### GOAL 1
In the text about Jim Morrison, what school did he enroll in after arriving in L.A.?

The sexuality of Jim Morrison
A 1960s rock legend kept secrets
The sexual history of Jim Morrison, the iconic rock singer of the Doors, seems to begin when he was molested as a boy. He’d only say it was a man close to the family.
The 2001 biography Jim Morrison: Life, Death, Legend by Stephen Davis reports that Jim mentioned the abuse to his lawyer, Max Fink, who wrote it in an unpublished memoir. Davis adds:
“When Jimmy tried to tell his mother, Fink claimed, she had gotten angry, called him a liar, and insisted such a thing never could have happened. Fink said that Jim began to cry as he told him the story, and claimed Jim had said that he could never forgive his mother for this.”
The Morrison family denied it.
Jim wet the bed a lot.
In an effort to make him stop, his mother made him sleep in the soiled sheets. Urination becomes a running theme in his life.
In high school he had a girlfriend. She recalls his talk of wanting to be a writer, and bizarre antics, like pretending he was about to piss on a fire hydrant in public.
She asked why he did things like that. He replies, “Nobody would stay interested in me if I was normal.”
His family was at a loss what to do with him. His father, an important officer in the Navy—who’d often been away—saw potential in Jim to be important, like in politics. But Jim wouldn’t behave.
“We just didn’t understand him, any of us,” his grandmother recalled of the teenager she’d known. “There were so many sides to Jimmy… You never knew what he was thinking.”
A teenager going to college in Clearwater, Florida, he frequented a beatnik coffee house owned by Tom Reese, a gay man in his late 40s. He tells Davis: “Everybody wanted to go to bed with him…Whether it was the boys or the girls, they were all attracted to him.”
Jim also told his lawyer that, as a teenager, he’d had an affair with a man who seemed clearly to be Reese. Reese would only say: “Everyone wanted to.” He insisted he wasn’t a “fag.”
As a teenager he had a girlfriend—who wouldn’t speak of him later.
He’d told someone they’d had sex. He read obsessively—fascinated by themes like crowd control and sexual neuroses. He played with people. Davis writes: “He urinated in public and seemed pleased if people scolded him.”
He hitchhiked out to L.A. with a friend. “Jimmy wasn’t afraid of anything,” the friend says later. “I totally enjoyed his love of life and enthusiasm for every kind of bizarre situation that existed.”
Back in Florida, moving to Tallahassee, he was in drunken scenes being abusive to older men. He cut himself and was taken to the emergency room, Davis narrates, “so drunk and abusive that the doctor walked out before he finished stitching Jimmy up.”
Jim had a drunken dust-up with cops, who were incensed by his mouth. He was booked and got off with a $50 fine.

In L.A., he enrolled in UCLA film school.
It was that or get drafted. His vibe was an overweight, lost stoner—oddly given to stunts. As Mick Wall narrates in Love Becomes a Funeral Pyre: A Biography of the Doors:
“One day he climbed to the top of one of the faculty buildings, stripped off his clothes, and hurled them through the air. Another time he got drunk and pissed on the floor of the public library, exposing himself to several passing women. Anything he was told was wrong, he wanted to do.”

### GOAL 2
Lay out every line of the entries below as a Markdown table with the columns Row and Line, skipping blank lines and leaving out the pictures.

### RECORDS TO PROCESS
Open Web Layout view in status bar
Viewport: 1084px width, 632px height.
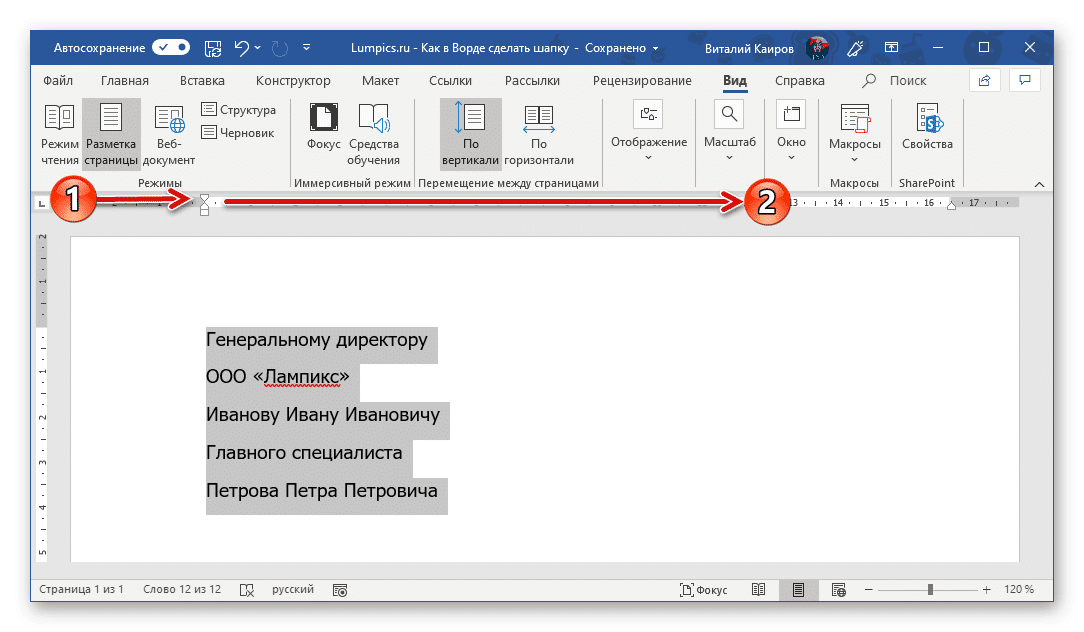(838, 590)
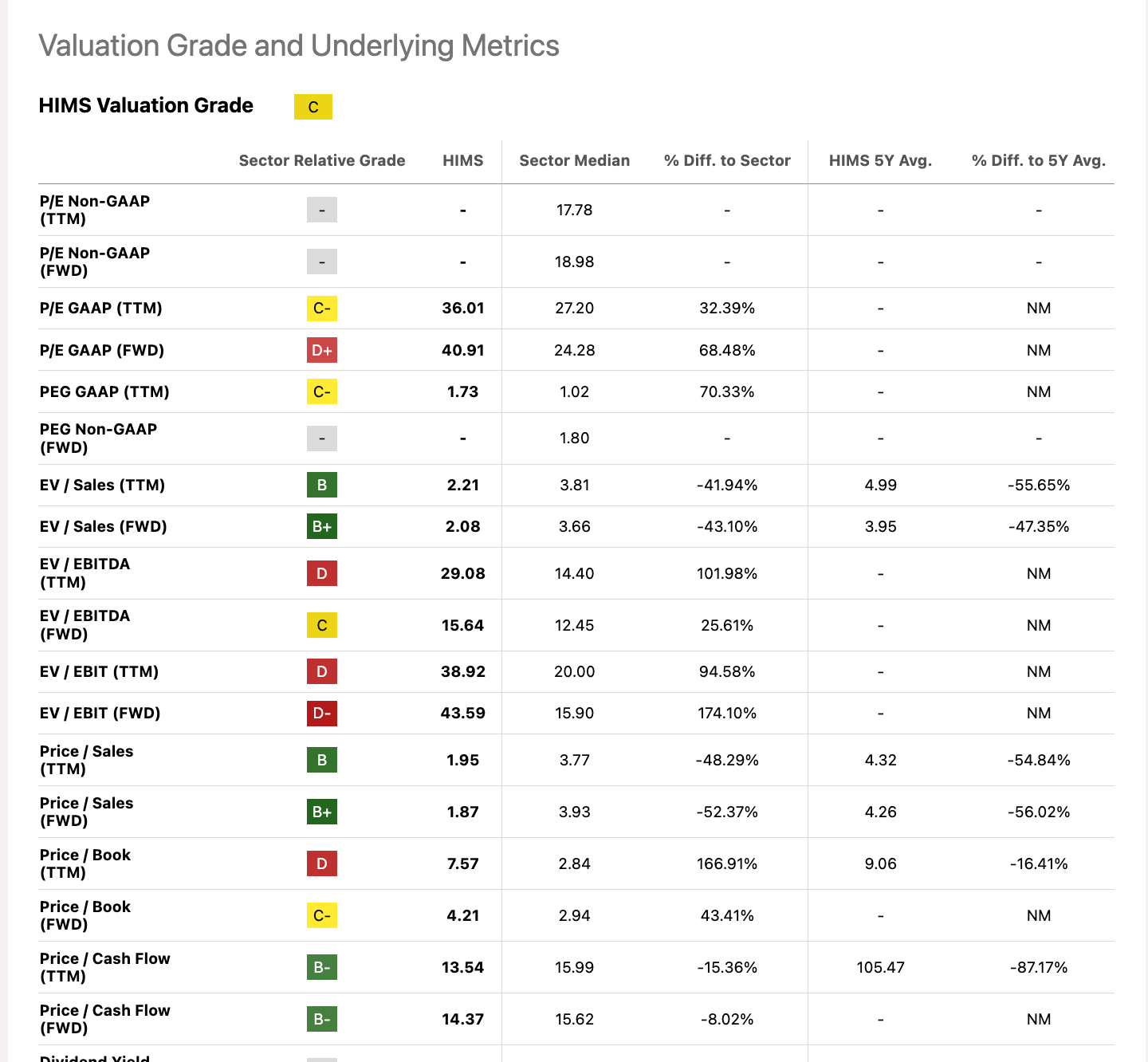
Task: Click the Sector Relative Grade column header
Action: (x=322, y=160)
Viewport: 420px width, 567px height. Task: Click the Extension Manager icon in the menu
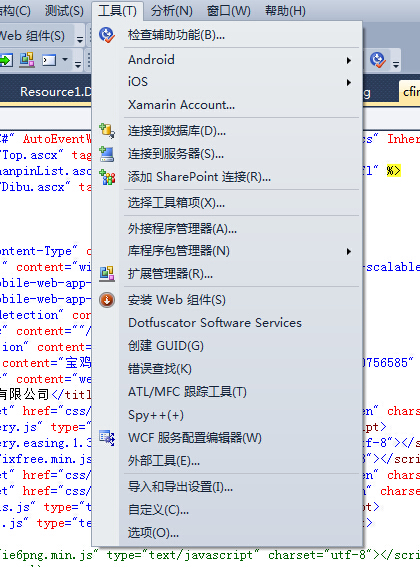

### CORRECT RESULT 1
UCLA film school.

### CORRECT RESULT 2
| Row | Line |
|---|---|
| 1 | Open Web Layout view in status bar |
| 2 | Viewport: 1084px width, 632px height. |
| 3 | (838, 590) |
| 4 | Task: Click the Sector Relative Grade column header |
| 5 | Action: (x=322, y=160) |
| 6 | Viewport: 420px width, 567px height. Task: Click the Extension Manager icon in the menu |